1) I think that Santorum is correct to challenge the idea that we should encourage everyone to go to college, for reasons explained here.
2) While I have seen no polling on the question, I suspect that Vice President Biden is also correct to suggest that this idea is held by most Americans.
3) I see no reason to believe that President Obama promotes this idea because he looks down on people who do not have college degrees or wants to get more people to go to college so that they will lose their religious faith; certainly I do not believe that most people who accept this idea do so for any such reason. (It should be noted, though, that false accusations of snobbery are more frequently leveled against people on Santorum’s side of the debate by people on Biden’s. The claim is that we think college should be reserved for an elite and everyone else denied its benefits.)

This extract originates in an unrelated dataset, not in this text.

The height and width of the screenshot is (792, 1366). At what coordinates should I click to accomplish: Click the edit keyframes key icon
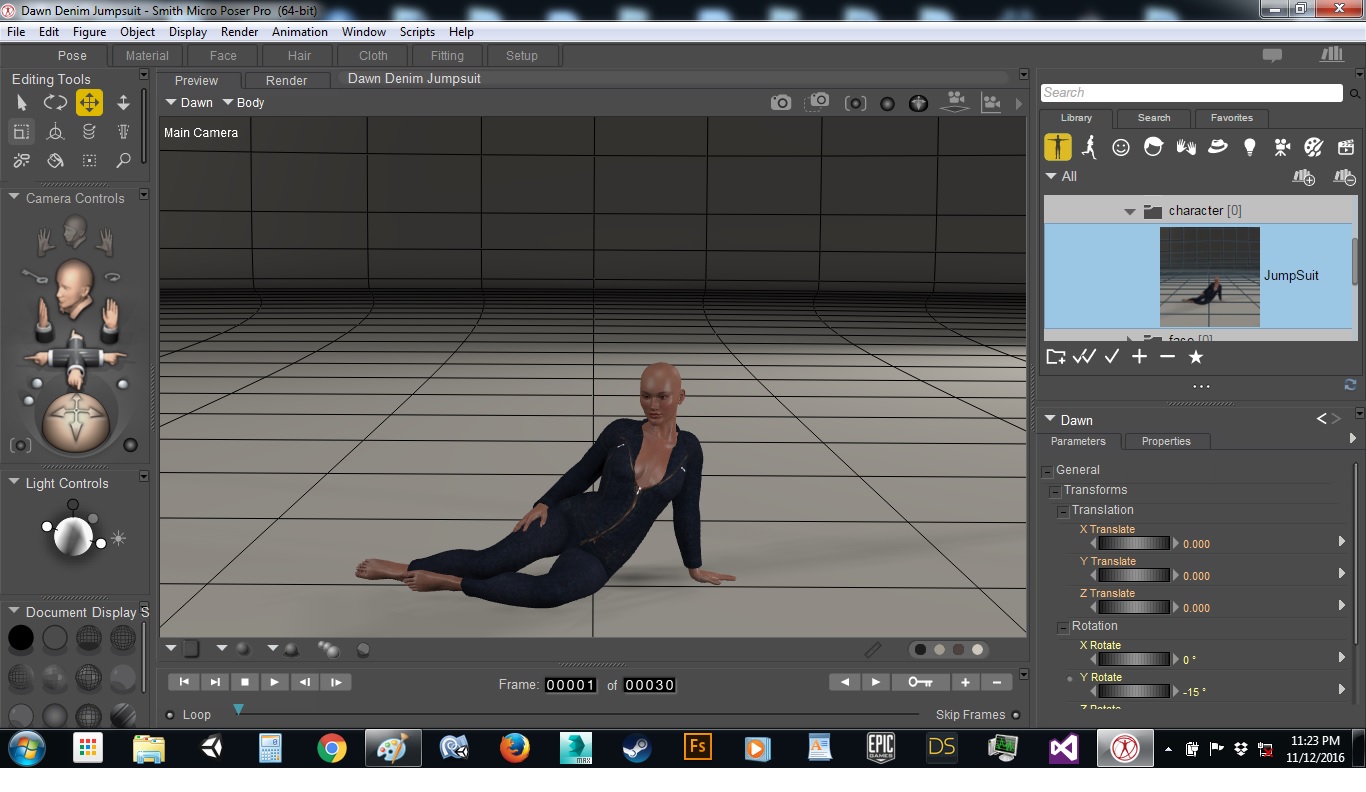click(920, 682)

4) Biden’s argument that more people should go to college because college graduates make more money than non-grads is a non sequitur. It could be that college graduates as a population have different characteristics than non-graduates (higher IQ, notably) and that these characteristics, rather than the degrees, account for much of the apparent wage premium. It may also be that we could pursue reforms that would reduce this premium by making it easier for non-grads to get higher-paying jobs. (I have in mind, for example, Charles Murray’s proposal in Real Education for the development of competency tests in various fields of employment as a substitute credential.) Or both of these things might be true.
5) Santorum deserves credit for challenging a false idea, but deserves blame for doing so in a way that is easy to dismiss.